__WHAT THE TASK REQUIRES__
Could you repeat, word for word, only the lines from the one containing "The image size is (1396, 658)." through the final line of the records below?

─── INFORMATION SUPPLIED ───

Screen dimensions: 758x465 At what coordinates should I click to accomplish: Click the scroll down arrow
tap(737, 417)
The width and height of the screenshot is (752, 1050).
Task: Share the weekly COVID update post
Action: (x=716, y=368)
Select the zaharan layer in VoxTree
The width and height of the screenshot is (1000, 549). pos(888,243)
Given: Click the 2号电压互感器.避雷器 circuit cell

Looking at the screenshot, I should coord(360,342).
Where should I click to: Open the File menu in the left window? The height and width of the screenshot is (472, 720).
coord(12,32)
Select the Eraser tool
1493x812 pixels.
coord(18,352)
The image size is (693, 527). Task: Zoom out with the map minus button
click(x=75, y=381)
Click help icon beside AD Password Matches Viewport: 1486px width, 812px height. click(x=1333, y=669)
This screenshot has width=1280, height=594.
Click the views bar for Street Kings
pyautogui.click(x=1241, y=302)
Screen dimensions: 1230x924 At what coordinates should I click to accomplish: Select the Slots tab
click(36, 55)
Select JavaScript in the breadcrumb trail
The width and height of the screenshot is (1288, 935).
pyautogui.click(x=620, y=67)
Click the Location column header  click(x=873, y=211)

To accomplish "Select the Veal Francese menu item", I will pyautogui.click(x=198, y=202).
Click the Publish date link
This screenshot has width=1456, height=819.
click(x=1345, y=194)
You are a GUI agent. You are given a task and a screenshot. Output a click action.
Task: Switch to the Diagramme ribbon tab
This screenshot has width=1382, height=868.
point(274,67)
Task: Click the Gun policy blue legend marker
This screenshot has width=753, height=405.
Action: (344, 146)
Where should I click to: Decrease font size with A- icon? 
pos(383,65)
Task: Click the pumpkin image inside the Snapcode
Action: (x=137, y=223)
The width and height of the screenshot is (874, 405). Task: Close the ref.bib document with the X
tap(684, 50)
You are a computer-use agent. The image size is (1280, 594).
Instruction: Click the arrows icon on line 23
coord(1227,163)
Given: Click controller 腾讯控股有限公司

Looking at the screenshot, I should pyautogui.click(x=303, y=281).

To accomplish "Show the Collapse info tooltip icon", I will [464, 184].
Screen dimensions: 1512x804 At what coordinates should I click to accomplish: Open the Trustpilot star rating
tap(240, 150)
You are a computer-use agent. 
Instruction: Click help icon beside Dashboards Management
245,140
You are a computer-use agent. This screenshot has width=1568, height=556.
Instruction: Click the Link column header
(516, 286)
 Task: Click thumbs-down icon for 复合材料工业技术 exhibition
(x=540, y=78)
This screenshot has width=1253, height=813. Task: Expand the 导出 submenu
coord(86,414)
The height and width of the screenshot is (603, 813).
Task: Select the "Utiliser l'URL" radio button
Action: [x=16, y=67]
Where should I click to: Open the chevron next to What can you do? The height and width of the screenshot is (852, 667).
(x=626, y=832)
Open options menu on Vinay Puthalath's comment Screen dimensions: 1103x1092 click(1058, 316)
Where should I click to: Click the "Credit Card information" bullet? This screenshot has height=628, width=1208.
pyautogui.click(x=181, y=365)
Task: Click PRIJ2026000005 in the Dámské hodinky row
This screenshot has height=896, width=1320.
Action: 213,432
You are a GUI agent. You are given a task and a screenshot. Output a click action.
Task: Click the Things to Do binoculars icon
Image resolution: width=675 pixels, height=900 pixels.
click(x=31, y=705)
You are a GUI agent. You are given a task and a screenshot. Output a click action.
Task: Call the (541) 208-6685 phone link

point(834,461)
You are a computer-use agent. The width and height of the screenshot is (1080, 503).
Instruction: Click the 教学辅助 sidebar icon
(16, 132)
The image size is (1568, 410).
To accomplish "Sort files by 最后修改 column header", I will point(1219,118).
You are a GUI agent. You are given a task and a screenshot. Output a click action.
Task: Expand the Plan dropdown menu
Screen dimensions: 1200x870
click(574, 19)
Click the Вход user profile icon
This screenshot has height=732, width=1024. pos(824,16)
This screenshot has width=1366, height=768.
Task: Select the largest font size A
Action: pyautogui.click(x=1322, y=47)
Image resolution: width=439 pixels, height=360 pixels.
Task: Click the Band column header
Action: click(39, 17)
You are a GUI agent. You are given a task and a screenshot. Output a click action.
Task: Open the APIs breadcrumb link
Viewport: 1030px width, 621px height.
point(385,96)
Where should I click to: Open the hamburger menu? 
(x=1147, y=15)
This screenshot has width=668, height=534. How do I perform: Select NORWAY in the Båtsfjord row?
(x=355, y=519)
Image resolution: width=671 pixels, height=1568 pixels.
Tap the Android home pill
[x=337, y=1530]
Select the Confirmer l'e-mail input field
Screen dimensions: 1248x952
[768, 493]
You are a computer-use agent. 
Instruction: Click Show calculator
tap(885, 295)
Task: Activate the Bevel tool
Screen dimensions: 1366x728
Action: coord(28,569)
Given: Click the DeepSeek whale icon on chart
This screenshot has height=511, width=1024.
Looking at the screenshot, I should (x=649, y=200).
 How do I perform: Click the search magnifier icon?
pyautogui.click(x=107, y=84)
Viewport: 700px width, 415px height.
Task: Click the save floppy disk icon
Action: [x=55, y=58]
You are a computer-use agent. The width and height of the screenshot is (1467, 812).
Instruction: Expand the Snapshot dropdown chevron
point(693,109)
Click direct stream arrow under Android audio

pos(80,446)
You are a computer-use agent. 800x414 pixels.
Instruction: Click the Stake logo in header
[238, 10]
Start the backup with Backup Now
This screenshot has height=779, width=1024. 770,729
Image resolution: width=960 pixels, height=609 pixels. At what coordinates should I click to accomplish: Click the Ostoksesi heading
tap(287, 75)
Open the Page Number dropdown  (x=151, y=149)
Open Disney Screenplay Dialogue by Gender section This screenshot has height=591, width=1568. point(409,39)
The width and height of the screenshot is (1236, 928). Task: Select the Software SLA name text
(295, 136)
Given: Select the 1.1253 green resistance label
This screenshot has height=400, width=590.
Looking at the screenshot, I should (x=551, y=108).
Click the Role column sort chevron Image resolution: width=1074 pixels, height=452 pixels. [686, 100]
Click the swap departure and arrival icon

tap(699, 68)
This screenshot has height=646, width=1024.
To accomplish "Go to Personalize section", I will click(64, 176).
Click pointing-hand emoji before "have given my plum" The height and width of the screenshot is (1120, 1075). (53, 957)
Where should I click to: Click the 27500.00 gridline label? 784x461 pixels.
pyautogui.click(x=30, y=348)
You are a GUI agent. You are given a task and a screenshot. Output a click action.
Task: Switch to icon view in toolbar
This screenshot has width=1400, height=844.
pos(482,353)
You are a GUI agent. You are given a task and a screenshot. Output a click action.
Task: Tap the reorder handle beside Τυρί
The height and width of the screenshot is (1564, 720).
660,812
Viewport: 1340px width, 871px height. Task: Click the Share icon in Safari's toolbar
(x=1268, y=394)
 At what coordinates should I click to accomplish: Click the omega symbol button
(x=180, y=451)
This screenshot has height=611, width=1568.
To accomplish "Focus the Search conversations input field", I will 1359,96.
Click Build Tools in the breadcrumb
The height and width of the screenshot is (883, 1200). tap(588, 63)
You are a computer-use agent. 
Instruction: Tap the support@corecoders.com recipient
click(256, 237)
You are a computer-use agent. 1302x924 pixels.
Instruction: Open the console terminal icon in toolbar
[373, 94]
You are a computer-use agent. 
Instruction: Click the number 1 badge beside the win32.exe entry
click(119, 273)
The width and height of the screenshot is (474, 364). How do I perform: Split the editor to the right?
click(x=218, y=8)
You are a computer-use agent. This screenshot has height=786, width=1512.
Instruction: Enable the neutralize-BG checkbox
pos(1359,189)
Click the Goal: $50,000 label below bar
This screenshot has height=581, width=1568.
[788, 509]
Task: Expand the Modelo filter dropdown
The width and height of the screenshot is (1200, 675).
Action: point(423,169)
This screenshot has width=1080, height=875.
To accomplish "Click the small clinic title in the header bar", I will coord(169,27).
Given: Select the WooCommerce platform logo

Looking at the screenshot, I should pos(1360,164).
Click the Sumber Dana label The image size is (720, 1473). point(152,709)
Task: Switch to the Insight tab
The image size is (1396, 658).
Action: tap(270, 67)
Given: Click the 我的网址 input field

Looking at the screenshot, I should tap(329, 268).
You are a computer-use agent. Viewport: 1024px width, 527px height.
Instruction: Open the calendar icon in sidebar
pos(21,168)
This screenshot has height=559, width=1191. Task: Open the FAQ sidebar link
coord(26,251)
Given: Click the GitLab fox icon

───

__REPLY__
The image size is (1396, 658).
Action: tap(270, 67)
Given: Click the 我的网址 input field

Looking at the screenshot, I should tap(329, 268).
You are a computer-use agent. Viewport: 1024px width, 527px height.
Instruction: Open the calendar icon in sidebar
pos(21,168)
This screenshot has height=559, width=1191. Task: Open the FAQ sidebar link
coord(26,251)
Given: Click the GitLab fox icon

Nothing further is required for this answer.